Drinking During Pregnancy: Emily Oster, Author of 'Expecting Better', Explains Why It Might Be OK (VIDEO)

Why One Author Argues It's OK To Drink During Pregnancy

Emily Oster, an associate professor at the University of Chicago, found out she was pregnant at a work conference. So, she was faced with a dilemma early on: to drink, or not to drink? After all, her colleagues would probably chat at a happy hour later that night.

Like many moms-to-be, Oster wrote in her book, Expecting Better: Why The Conventional Pregnancy Wisdom is Wrong –- And What You Really Need To Know, that she quickly turned to various websites for advice. Yet her findings indicated conclusions all across the board.

In her book, she addresses all kind of pregnancy myths using her statistical background, and delves into the question of whether or not pregnant women can drink while expecting. Her conclusion: Yes, in moderation.

“Although all the pregnancy organizations in the United States recommend a policy of abstinence, similar organizations in different countries indicate occasional drinking is fine,” she writes.

She explains that after sifting through reliable studies, a couple drinks per week is fine in the first trimester and no more than one 4-ounce drink a day in the last two trimesters.

So why do some studies turn their back on alcohol completely? Oster writes that the quality of the medical research is varied and sometimes flawed. Because of these discrepancies, she believes that large organizations sit on the cautious side. It’s easier to tell women to quit drinking cold turkey than to risk them having one too many.

On the flip side of the debate, many healthcare professionals strongly discourage drinking during pregnancy all together.

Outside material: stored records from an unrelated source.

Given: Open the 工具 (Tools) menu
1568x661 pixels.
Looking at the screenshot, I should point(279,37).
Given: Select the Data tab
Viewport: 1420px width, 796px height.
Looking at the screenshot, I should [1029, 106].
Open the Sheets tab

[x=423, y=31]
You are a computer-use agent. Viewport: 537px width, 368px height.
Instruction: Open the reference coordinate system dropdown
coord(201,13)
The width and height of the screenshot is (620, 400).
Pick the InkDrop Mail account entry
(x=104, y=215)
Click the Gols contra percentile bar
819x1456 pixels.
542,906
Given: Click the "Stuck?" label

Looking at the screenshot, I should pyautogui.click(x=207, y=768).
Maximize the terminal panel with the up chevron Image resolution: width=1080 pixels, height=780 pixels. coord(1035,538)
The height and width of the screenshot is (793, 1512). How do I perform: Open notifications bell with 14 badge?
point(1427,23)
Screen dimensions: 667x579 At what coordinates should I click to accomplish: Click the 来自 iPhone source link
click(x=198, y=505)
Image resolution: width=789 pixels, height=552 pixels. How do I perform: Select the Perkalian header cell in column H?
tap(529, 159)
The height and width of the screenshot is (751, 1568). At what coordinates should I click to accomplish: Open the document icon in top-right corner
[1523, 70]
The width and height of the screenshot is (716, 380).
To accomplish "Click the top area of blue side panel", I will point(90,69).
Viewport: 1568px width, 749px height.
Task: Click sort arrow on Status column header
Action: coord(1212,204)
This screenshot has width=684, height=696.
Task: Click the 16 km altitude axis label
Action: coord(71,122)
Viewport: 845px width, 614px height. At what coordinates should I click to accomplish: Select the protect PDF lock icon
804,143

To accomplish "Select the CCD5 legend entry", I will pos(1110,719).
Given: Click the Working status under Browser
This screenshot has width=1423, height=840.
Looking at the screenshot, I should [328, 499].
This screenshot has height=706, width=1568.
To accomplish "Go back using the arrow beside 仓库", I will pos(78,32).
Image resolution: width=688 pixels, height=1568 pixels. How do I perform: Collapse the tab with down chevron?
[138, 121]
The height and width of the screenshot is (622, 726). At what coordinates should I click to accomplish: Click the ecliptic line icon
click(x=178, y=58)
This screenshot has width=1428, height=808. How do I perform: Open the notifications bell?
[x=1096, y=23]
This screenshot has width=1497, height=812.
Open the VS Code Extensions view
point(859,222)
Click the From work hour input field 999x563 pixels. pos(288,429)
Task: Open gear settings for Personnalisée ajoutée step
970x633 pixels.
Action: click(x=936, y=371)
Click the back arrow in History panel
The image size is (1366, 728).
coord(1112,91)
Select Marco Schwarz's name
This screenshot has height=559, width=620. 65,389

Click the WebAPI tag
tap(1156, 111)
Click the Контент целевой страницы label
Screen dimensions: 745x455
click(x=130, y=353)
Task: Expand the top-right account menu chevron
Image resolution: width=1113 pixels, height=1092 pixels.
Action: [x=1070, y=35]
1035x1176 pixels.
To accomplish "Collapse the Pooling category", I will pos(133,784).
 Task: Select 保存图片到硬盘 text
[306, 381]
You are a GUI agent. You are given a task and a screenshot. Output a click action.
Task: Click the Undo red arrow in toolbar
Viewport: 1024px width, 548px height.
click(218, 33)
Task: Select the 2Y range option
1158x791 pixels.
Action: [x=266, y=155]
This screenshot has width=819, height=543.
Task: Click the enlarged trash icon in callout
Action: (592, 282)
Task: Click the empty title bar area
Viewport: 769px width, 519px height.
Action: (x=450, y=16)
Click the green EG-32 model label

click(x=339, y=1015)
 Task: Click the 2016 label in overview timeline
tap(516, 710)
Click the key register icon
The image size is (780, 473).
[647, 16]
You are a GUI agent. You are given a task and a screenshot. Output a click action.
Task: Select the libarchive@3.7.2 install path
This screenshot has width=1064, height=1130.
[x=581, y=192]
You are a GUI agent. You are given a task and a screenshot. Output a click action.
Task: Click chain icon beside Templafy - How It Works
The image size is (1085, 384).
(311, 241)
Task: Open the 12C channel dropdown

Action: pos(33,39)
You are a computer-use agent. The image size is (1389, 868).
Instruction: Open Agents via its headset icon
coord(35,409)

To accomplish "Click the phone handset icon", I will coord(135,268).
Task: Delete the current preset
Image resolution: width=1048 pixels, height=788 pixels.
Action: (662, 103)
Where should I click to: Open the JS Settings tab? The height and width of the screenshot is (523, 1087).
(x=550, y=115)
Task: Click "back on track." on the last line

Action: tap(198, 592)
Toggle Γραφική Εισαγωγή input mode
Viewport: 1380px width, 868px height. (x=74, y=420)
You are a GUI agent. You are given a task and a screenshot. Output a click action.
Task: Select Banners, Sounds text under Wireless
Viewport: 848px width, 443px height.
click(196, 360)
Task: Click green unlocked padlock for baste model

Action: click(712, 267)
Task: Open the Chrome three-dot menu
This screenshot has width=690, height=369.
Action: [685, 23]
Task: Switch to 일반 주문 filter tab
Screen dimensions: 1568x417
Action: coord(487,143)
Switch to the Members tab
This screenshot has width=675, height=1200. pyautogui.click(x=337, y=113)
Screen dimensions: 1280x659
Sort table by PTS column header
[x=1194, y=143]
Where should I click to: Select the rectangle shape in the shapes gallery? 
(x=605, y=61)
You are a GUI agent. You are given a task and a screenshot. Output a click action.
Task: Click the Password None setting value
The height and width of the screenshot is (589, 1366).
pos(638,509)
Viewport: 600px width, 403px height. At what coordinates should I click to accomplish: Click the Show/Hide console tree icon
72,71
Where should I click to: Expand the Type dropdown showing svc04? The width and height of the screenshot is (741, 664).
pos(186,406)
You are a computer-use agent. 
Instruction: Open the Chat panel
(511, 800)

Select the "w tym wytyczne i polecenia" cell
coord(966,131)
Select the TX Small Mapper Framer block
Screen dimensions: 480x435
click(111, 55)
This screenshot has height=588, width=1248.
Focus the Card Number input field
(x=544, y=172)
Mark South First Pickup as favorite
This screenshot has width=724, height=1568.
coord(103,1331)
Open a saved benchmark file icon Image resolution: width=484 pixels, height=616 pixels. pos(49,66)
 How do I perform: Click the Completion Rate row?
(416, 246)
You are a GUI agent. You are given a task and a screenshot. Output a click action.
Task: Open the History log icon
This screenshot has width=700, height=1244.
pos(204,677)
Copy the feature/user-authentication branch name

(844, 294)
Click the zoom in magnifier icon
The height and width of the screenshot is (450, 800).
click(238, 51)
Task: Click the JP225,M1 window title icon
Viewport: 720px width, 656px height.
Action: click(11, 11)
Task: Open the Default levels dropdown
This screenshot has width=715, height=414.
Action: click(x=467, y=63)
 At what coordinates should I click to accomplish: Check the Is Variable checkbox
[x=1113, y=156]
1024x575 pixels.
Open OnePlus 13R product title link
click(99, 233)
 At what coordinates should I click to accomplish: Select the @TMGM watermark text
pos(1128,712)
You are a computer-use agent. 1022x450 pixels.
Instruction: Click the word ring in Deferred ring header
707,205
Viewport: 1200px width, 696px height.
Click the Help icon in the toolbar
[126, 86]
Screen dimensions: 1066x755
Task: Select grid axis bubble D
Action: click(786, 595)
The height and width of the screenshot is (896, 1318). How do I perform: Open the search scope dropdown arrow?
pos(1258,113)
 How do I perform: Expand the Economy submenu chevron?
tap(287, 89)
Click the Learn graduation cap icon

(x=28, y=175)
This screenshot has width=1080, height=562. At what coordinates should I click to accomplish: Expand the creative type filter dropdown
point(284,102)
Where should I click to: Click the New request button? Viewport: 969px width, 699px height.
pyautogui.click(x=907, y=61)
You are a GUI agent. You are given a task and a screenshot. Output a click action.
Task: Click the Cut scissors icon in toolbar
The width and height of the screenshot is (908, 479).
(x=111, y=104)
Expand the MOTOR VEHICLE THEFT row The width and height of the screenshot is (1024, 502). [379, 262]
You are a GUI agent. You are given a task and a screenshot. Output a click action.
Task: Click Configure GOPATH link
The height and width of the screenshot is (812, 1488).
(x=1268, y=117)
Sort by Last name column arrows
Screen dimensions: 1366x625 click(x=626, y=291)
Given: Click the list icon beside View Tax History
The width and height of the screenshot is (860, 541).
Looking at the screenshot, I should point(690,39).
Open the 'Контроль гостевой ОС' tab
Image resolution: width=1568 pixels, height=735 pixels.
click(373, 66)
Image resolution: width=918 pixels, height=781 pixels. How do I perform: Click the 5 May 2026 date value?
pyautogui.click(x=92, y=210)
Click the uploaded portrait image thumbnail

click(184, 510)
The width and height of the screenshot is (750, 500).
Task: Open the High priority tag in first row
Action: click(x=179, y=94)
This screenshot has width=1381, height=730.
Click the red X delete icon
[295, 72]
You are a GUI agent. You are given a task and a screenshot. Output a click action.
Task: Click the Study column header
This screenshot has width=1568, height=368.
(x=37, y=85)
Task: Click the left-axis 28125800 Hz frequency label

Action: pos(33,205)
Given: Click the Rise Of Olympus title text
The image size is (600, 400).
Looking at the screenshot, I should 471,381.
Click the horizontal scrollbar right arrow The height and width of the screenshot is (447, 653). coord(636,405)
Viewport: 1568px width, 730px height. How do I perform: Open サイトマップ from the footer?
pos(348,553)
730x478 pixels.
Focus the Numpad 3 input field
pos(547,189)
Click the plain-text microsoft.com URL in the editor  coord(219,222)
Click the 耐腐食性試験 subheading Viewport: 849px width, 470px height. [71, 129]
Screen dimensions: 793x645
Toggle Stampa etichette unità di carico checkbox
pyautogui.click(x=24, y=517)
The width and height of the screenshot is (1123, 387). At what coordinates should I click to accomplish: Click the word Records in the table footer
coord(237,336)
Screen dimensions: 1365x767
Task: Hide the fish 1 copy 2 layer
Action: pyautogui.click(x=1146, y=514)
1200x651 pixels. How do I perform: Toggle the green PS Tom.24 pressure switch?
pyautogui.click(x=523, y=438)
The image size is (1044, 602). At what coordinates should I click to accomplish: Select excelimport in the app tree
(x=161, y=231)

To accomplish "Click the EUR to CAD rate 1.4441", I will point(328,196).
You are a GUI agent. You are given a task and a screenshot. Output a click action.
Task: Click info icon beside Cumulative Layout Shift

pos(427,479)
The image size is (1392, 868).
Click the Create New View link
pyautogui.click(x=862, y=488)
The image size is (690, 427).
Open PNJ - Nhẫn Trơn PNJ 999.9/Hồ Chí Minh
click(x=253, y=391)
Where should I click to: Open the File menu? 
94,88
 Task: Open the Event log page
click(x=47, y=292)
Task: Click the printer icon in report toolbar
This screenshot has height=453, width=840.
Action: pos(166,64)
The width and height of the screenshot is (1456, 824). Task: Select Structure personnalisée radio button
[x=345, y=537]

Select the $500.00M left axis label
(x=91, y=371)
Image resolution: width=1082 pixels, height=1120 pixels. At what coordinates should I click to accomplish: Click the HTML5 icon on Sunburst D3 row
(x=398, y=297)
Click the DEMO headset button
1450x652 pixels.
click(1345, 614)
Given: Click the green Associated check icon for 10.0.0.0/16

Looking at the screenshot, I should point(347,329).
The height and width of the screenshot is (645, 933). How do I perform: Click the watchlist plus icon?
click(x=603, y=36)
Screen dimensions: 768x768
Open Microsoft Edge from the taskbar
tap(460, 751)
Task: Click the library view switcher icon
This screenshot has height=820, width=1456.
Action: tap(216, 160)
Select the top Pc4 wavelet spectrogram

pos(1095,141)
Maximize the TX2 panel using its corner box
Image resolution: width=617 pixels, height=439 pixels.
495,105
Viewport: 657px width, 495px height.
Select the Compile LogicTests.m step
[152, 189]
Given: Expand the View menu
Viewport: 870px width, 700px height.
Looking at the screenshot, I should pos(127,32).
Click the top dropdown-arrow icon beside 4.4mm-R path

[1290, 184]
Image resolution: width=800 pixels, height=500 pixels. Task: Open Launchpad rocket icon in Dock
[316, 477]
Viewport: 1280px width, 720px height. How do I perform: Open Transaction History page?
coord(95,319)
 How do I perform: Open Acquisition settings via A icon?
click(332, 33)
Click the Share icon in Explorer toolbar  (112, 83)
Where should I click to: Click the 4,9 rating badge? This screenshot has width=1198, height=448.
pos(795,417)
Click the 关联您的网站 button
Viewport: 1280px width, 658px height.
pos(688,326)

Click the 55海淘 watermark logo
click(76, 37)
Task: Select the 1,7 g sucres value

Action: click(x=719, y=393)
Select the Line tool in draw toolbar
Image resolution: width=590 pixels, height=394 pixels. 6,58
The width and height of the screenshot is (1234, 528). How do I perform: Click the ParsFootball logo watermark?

Dietician Elizabeth Ward, who joined HuffPost Live to discuss the topic, is one of them. The problem is that the definition of "occasional" is not "hard and fast," she explained. "What is 'a' drink?" she asked.

Christina Chambers, an associate professor in the department of family and preventative medicine at the University of California, San Diego, echoed that idea last year. She said in a statement that while binge drinking is the riskiest for fetuses, there is no measurable threshold for any amount of alcohol.

“We emphasize that a 'safe' amount of alcohol that any individual woman can drink while pregnant is impossible to establish,” Chambers told the Huffington Post.

During the segment, Oster clarified that her book does specify appropriate amounts for that reason. "I do think people do worry that if you tell women they can have one glass of wine, then they will have two, they will have three." But, that's no reason to "lie" to women about what the evidence says, she concluded.

And so, doctors have moved away from the, "Do this, don’t do that, end of story," approach, Dr. Jeffrey L. Ecker, the chairman of the committee on obstetrics practice for A.C.O.G., told The New York Times. Now, expecting patients and doctors are adapting to a shared “decision-making model.”